Operator: Thank you. Before we take our next question, I would just like to remind everyone, to register a question, please press star followed by one on your telephone keypad. Our next question is from Christopher Marinac from Janney Montgomery Scott. Christopher, please go ahead, your line is open.
Christopher Marinac: Thanks, good morning. Nicole, just to kind of continue on the same points you were making, what is the cash flow from the securities portfolio, and how much of your funding can you do internally just from that alone?
Nicole Stokes: Give me one second. Sorry for the dead silence for a second. I want to make sure I’m giving you–. Chris, I apologize. I thought I had it right here at my fingertips, and I don’t want to give you the wrong number, so I’ll get back with you on that. But I would say at this point that anything that’s cash flows off the bond portfolio, I would consider reinvesting that into the bond portfolio to kind of still keep it at that 7%.
Christopher Marinac: Okay, that’s helpful.
Nicole Stokes: Yes, and because we had moved our bond portfolio down to less than 3% of assets and we’ve really added that bond portfolio back in over the last six to eight months, the cash flow on that is not as aggressive as you might expect.
Christopher Marinac: Okay, not a problem.
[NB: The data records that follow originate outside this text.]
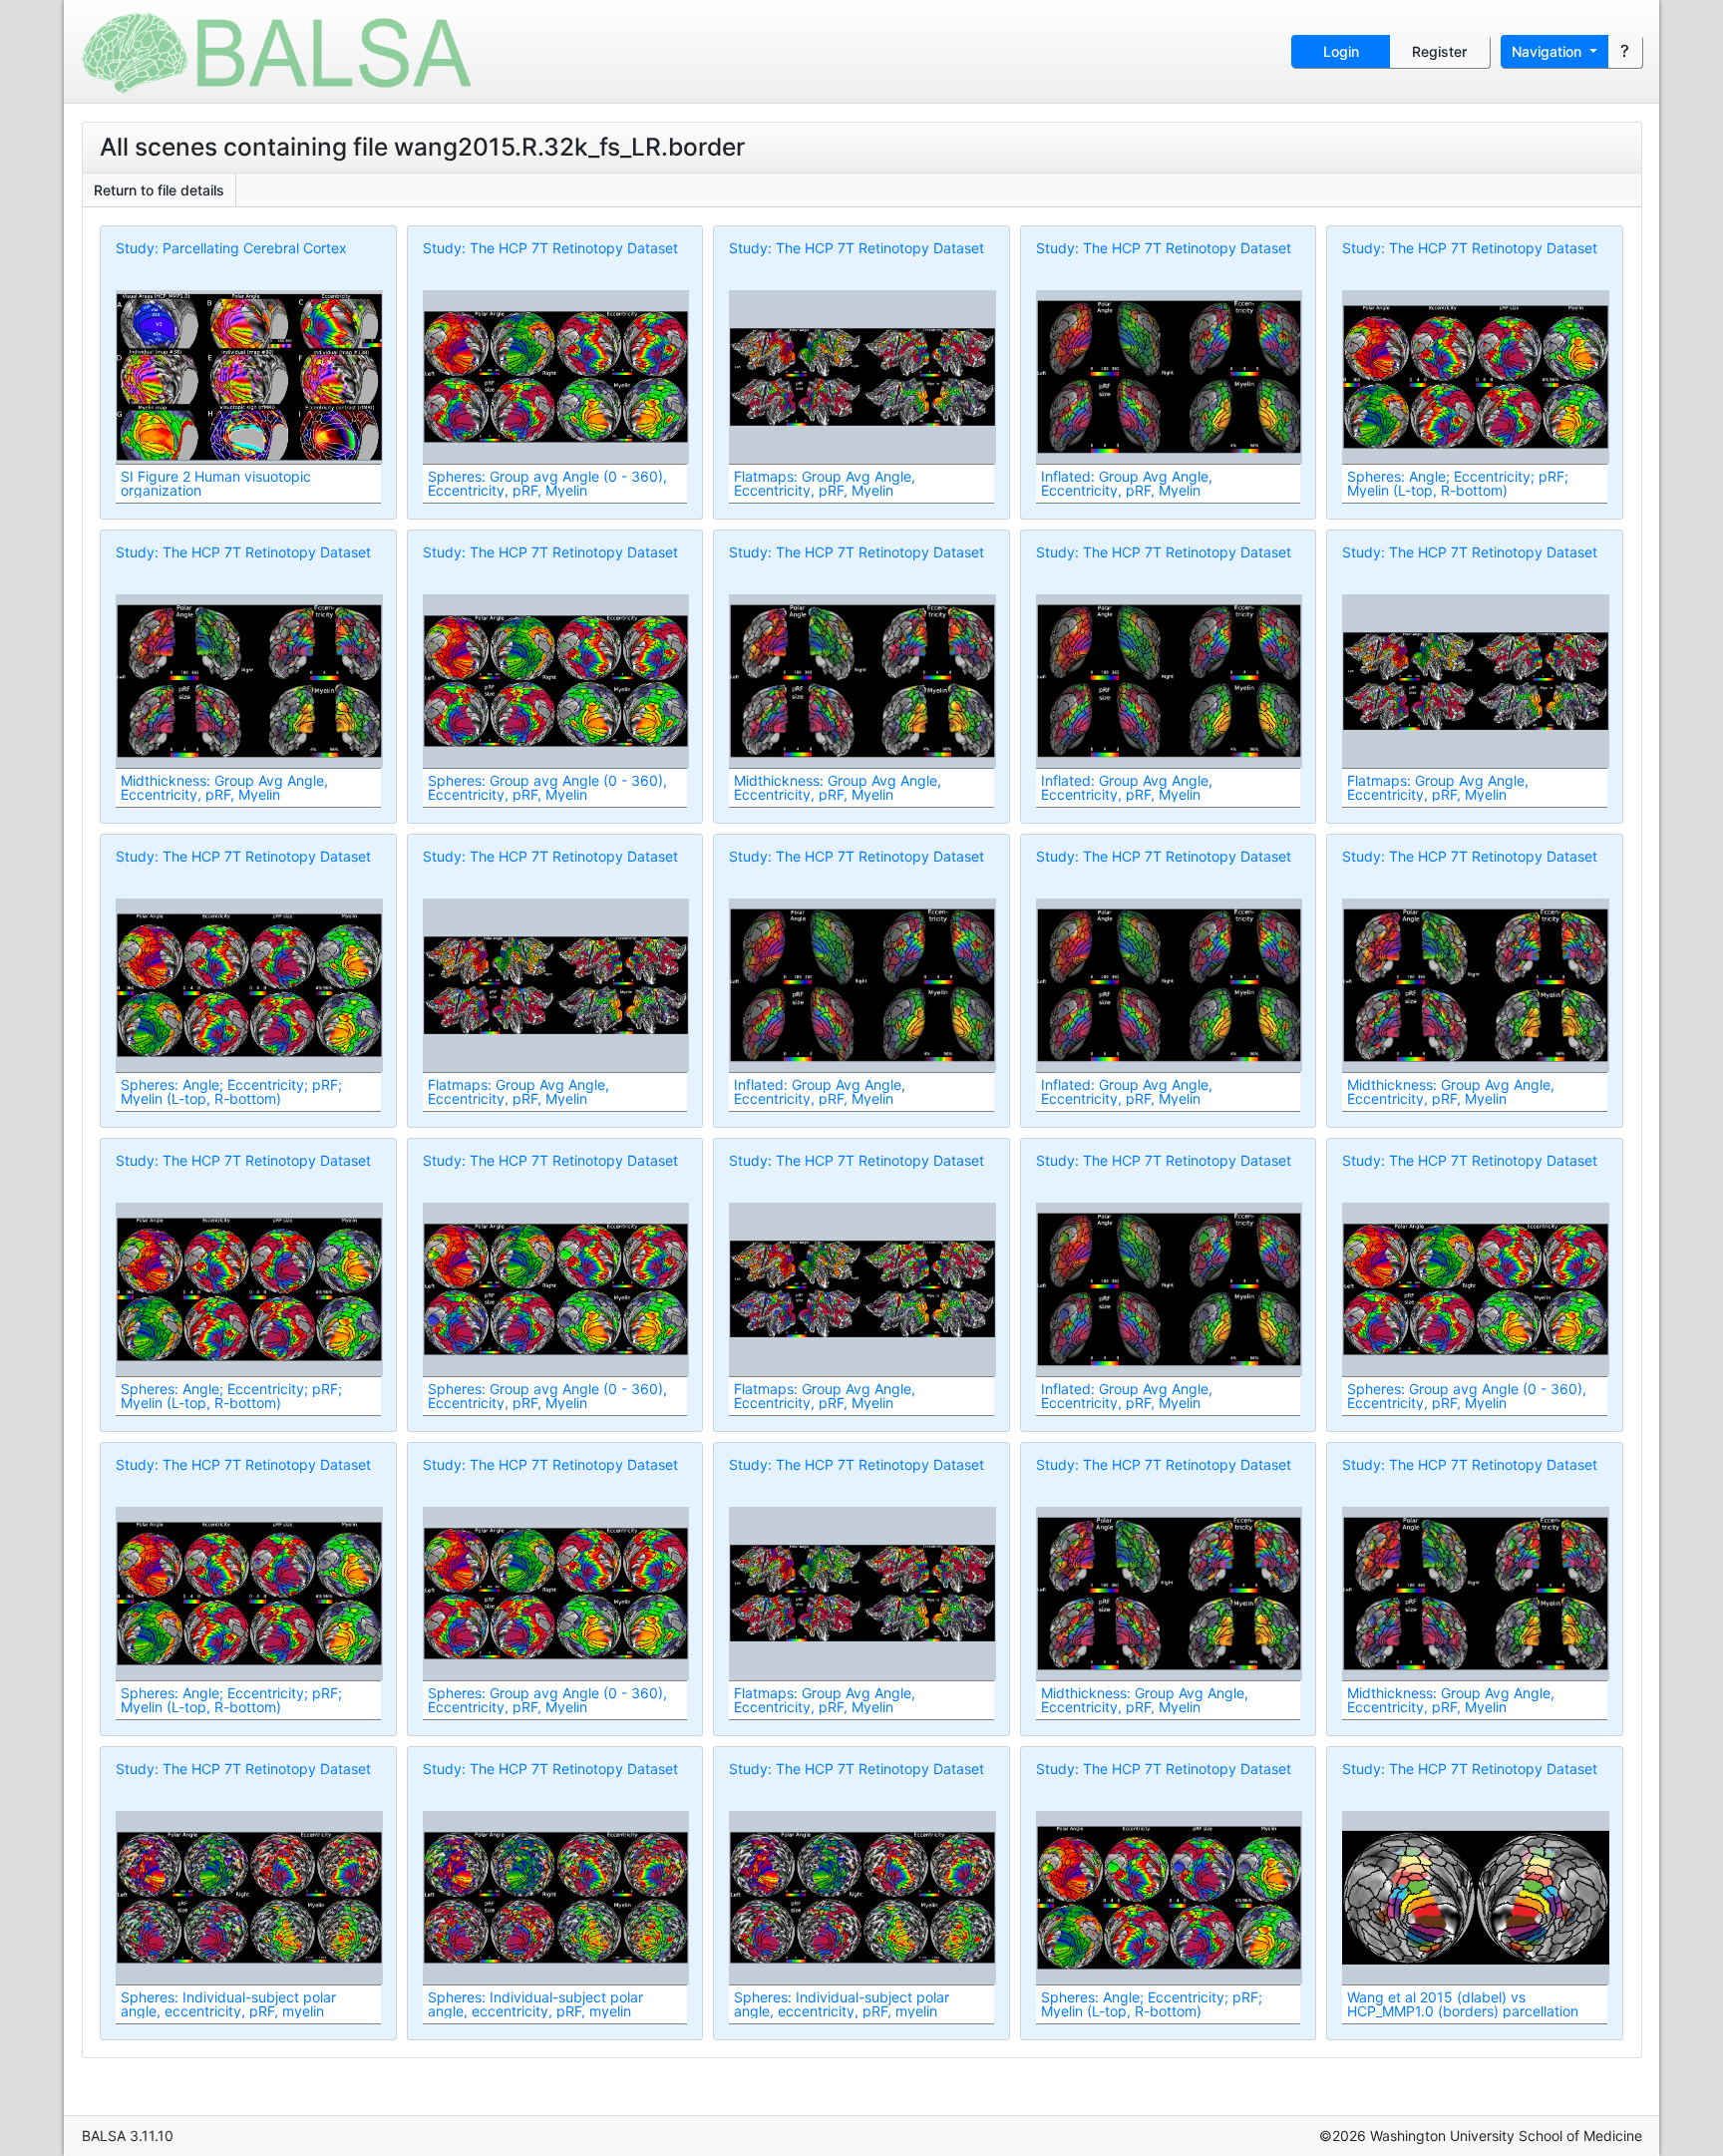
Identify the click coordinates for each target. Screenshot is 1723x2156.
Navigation (1548, 51)
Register (1439, 51)
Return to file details (159, 189)
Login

Thank you for that, that’s helpful. Then outside of the purchase–
Nicole Stokes: Sorry, I was going to mention, the duration on the portfolio is about three years.
Christopher Marinac: Good, okay. Perfect. Then outside of the purchase portfolio on loans, is the pace of commercial loan expansion this year going to be similar to what we saw in the fourth quarter, or would that be different? You had a very successful last year from Balboa and all the other organic sources, so just want to kind of understand if that pace is similar or if it may slow down.
Nicole Stokes: Sure, so we would consider growth kind of among the category split. We still see growth opportunities in CRE as well as our C&I, and as well as our premium finance, FDA. I mean, we really have it diversified across all of the verticals there.
Palmer Proctor: And Chris, you know, one benefit from this cycle, if you want to look at it glass half full, is that it’s allowed banks to kind of step back, obviously be more selective, and we have all intentionally pulled back on CRE. But when you look and you’ve got–you’re limiting how much powder you want to put to use in certain asset classes, what it allows us and all banks to do is kind of have a focus on what they’re going after. Our continued focus on obviously deposits, but more importantly on C&I kind of growth too, is that we’re getting a lot of really good opportunities on the C&I front, so I think you’ll continue to see strong growth there on core organic kind of C&I, in addition to the equivalent finance type of activities.
We’re really encouraged by that. The other reason and benefit in doing that, as you well know, is from the deposit front, so the deposit side of it, we’re really excited about it because a lot of these operating companies are bringing material deposits over to the bank, which includes all of our treasury management services, so that’s really been a bright spot. That’s the focus. We’ve kind of got three pillars for 2023 that we’re focused on, with the first one being deposits-deposits-deposits, and fortunately for our company that’s nothing new, but all our incentive plans have been adjusted to reflect that across the board at a more intense level. They’ve always had a deposit component, which is really the result of that 41% core funding that we have on DDA.